WHAT THE TASK REQUIRES =
Could you give the rows again from the one containing "This screenshot has width=1282, height=629." through the one containing "Image resolution: width=702", swapping "sidebar" for "side panel" and leaving everything else unchanged?
━━━━━━━━━━━━━━━━━━━━━━━━━━━━━━
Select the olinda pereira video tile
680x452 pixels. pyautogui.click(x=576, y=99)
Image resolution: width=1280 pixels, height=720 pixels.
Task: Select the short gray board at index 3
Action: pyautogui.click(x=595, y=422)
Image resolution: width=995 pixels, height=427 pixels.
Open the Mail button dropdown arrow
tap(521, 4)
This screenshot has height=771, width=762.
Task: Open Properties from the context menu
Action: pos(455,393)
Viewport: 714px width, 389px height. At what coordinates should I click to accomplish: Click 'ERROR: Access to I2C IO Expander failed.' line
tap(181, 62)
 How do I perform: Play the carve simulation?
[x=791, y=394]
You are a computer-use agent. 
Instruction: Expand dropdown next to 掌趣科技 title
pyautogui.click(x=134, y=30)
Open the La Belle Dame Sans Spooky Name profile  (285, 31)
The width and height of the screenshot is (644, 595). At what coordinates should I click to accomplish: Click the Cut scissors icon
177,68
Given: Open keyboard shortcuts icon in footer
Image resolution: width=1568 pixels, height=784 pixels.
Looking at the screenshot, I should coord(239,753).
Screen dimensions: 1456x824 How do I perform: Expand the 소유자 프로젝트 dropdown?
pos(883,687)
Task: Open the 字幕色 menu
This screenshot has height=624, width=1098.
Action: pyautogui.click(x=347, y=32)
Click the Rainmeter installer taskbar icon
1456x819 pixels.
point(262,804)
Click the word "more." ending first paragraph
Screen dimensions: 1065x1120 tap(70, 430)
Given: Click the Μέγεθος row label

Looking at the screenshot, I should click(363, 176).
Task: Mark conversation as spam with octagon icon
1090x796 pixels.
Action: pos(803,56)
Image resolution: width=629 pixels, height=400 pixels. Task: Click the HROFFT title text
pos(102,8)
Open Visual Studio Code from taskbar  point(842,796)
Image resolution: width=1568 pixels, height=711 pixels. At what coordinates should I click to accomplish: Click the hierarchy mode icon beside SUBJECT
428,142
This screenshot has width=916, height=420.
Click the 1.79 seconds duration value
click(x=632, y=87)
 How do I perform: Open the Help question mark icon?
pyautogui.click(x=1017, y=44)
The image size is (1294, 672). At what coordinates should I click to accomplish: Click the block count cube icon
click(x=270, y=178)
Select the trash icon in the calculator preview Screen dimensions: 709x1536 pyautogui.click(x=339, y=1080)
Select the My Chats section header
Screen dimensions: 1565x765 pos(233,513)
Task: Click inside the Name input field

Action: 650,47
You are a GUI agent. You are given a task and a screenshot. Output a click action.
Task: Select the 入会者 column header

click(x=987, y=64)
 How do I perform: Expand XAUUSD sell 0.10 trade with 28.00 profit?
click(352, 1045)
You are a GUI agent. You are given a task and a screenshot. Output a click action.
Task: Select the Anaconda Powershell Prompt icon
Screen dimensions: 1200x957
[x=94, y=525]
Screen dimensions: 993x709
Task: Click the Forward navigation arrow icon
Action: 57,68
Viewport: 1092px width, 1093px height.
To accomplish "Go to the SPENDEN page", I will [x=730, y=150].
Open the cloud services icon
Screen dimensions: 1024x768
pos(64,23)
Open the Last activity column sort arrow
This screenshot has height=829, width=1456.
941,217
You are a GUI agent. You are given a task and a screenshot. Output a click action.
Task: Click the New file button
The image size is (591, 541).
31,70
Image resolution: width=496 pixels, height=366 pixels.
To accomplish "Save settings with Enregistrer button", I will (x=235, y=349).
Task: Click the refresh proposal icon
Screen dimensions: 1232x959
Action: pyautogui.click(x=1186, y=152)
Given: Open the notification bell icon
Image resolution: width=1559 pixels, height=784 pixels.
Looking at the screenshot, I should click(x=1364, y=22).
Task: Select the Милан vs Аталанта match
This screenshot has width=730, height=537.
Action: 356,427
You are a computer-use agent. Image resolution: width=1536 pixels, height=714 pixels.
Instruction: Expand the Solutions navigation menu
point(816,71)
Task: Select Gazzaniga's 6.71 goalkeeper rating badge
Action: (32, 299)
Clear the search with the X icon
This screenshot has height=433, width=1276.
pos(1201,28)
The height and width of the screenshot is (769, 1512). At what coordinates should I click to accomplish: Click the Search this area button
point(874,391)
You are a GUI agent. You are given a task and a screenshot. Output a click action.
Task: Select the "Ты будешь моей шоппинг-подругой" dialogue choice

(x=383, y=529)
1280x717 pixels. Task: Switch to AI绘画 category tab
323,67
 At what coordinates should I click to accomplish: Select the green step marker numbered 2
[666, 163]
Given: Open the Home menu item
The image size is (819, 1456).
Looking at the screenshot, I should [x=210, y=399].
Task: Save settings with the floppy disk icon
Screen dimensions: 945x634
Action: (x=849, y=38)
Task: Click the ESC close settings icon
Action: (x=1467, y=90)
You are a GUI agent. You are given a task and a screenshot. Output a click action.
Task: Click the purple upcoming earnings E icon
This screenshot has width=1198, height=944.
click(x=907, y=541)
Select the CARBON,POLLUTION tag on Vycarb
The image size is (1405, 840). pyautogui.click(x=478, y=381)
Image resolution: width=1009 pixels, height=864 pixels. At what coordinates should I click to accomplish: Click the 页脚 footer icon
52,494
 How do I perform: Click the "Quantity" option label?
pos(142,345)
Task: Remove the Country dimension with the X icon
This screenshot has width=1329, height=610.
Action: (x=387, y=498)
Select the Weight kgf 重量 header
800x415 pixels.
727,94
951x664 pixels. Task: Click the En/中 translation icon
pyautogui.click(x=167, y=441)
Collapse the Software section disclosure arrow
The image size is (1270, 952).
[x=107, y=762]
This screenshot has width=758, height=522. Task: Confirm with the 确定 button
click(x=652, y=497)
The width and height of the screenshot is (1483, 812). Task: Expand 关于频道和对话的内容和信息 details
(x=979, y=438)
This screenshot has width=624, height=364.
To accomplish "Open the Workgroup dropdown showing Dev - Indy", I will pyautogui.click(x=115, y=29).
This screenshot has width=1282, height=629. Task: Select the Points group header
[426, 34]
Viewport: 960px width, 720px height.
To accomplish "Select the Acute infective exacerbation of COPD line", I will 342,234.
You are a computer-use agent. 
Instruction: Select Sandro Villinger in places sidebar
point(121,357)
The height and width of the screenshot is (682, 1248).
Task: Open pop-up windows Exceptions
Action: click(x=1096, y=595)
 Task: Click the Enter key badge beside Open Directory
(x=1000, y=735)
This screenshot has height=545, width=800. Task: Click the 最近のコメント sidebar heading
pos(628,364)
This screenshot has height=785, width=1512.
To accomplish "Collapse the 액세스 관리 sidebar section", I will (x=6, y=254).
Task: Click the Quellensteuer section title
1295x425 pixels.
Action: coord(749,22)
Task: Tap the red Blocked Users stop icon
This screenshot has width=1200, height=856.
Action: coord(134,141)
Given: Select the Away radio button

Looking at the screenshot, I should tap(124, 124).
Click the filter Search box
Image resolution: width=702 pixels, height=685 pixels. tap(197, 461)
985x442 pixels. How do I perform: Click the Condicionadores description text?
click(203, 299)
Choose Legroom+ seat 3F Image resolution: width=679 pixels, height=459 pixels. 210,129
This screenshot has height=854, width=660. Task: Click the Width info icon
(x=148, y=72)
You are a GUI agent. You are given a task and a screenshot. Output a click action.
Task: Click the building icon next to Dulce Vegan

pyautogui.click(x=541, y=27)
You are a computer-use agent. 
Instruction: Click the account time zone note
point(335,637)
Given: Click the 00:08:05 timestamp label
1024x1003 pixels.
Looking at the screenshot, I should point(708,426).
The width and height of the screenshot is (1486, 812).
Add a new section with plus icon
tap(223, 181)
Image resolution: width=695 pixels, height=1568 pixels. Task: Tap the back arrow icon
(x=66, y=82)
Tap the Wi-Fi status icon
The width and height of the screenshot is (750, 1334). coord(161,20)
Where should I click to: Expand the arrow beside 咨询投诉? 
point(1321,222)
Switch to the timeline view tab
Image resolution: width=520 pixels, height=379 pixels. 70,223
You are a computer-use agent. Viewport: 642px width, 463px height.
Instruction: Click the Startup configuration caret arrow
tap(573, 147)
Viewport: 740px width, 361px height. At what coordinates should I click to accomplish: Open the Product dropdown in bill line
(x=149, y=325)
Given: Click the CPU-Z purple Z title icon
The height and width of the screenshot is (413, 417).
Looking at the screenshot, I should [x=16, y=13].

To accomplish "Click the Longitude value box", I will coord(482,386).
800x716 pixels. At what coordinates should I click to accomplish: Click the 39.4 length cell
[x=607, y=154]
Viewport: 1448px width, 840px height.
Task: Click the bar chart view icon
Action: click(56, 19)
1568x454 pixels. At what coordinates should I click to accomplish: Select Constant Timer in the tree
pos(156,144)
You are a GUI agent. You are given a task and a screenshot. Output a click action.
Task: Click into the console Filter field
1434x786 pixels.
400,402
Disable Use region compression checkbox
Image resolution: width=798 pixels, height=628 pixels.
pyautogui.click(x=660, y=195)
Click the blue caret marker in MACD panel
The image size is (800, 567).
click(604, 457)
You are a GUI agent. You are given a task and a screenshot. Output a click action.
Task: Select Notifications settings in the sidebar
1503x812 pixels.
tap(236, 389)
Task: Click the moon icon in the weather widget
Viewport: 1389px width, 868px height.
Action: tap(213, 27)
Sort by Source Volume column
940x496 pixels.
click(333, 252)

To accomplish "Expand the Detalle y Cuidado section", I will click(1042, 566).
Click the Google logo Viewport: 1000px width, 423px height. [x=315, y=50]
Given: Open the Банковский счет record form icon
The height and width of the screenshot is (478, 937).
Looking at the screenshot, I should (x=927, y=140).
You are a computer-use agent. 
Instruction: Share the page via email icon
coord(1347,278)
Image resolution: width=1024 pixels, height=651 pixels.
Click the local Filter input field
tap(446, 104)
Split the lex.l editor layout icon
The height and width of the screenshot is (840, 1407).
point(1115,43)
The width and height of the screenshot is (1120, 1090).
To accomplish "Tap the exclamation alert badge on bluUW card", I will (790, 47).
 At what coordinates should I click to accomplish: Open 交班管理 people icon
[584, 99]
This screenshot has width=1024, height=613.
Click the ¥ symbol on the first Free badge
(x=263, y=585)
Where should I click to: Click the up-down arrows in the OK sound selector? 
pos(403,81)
━━━━━━━━━━━━━━━━━━━━━━━━━━━━━━
ANSWER TO THE TASK =
This screenshot has width=1282, height=629. Task: Select the Points group header
[426, 34]
Viewport: 960px width, 720px height.
To accomplish "Select the Acute infective exacerbation of COPD line", I will 342,234.
You are a computer-use agent. 
Instruction: Select Sandro Villinger in places side panel
point(121,357)
The height and width of the screenshot is (682, 1248).
Task: Open pop-up windows Exceptions
Action: click(x=1096, y=595)
 Task: Click the Enter key badge beside Open Directory
(x=1000, y=735)
This screenshot has height=545, width=800. Task: Click the 最近のコメント side panel heading
pos(628,364)
This screenshot has height=785, width=1512.
To accomplish "Collapse the 액세스 관리 side panel section", I will (x=6, y=254).
Task: Click the Quellensteuer section title
1295x425 pixels.
Action: coord(749,22)
Task: Tap the red Blocked Users stop icon
This screenshot has width=1200, height=856.
Action: coord(134,141)
Given: Select the Away radio button

Looking at the screenshot, I should tap(124, 124).
Click the filter Search box
Image resolution: width=702 pixels, height=685 pixels. tap(197, 461)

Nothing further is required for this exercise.